Provided records section start
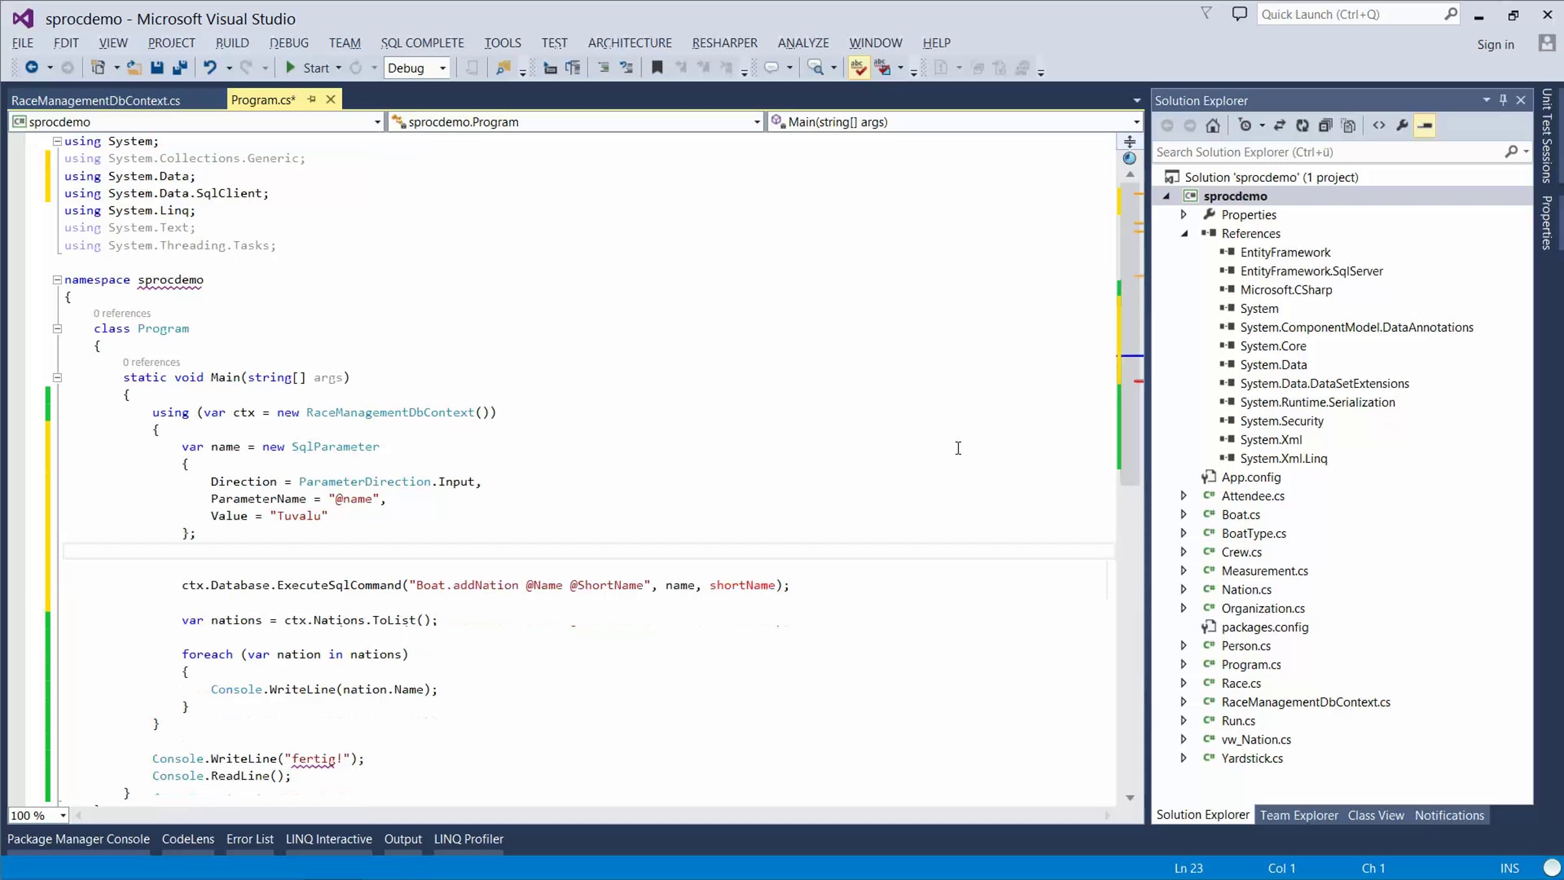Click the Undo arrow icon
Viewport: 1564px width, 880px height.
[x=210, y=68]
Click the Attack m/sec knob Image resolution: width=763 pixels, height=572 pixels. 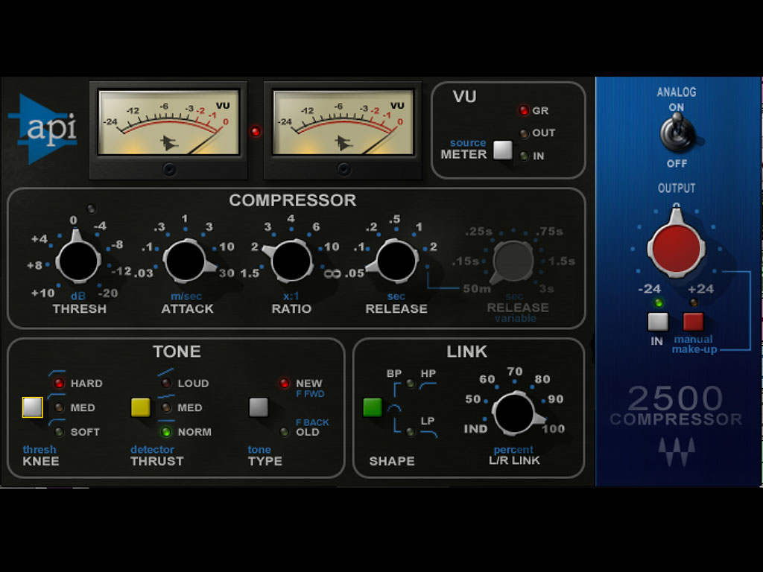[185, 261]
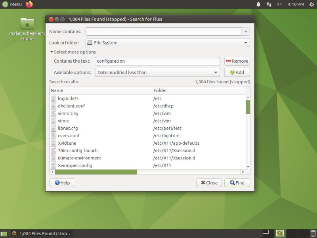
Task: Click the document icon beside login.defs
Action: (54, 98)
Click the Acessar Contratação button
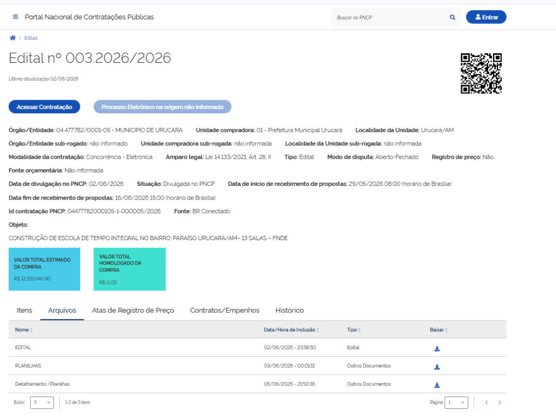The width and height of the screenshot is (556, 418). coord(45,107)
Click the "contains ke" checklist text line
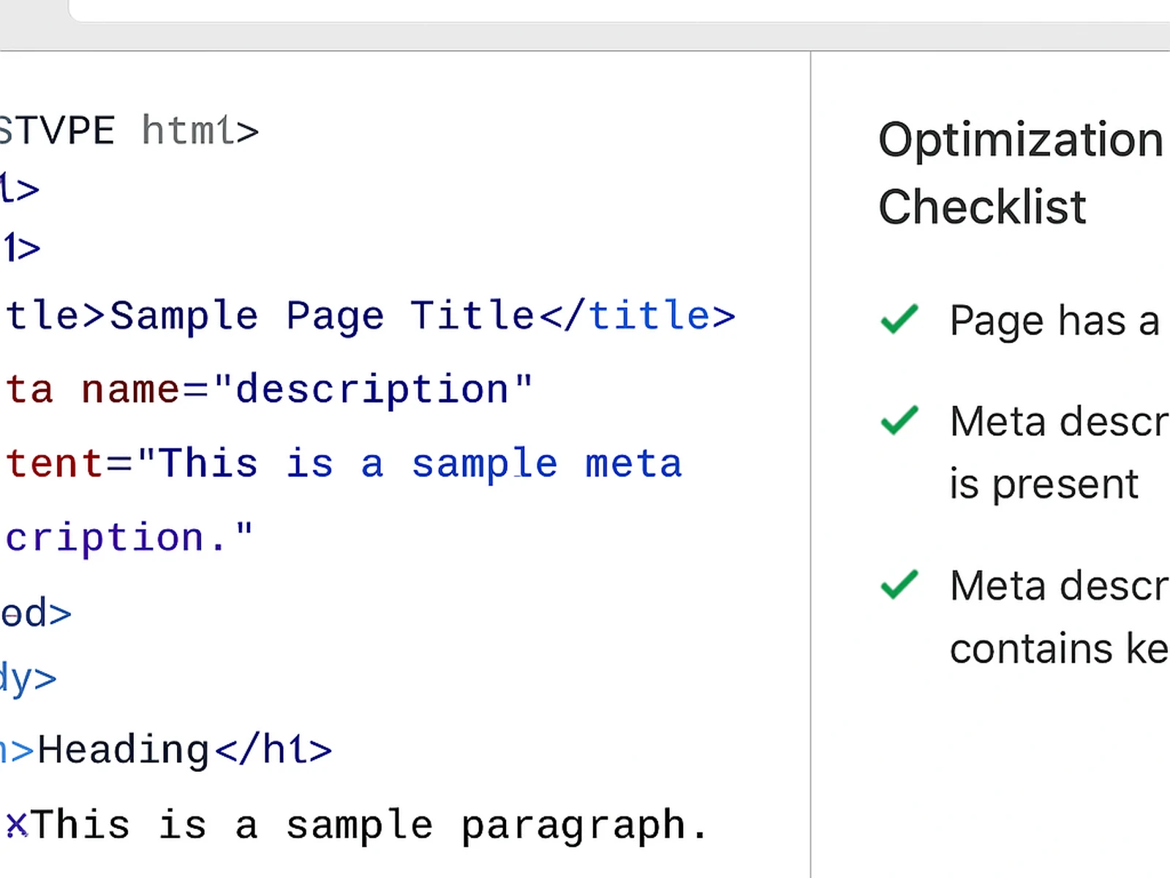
Provided records section end
-- Task description --
Retype exactly, and only, the lines from the one containing "Click the Acessar Contratação button" through the end of the records above. Pictures stay out of the copy.

-- Exercise solution --
Click the Acessar Contratação button
The width and height of the screenshot is (556, 418). coord(45,107)
Click the "contains ke" checklist text line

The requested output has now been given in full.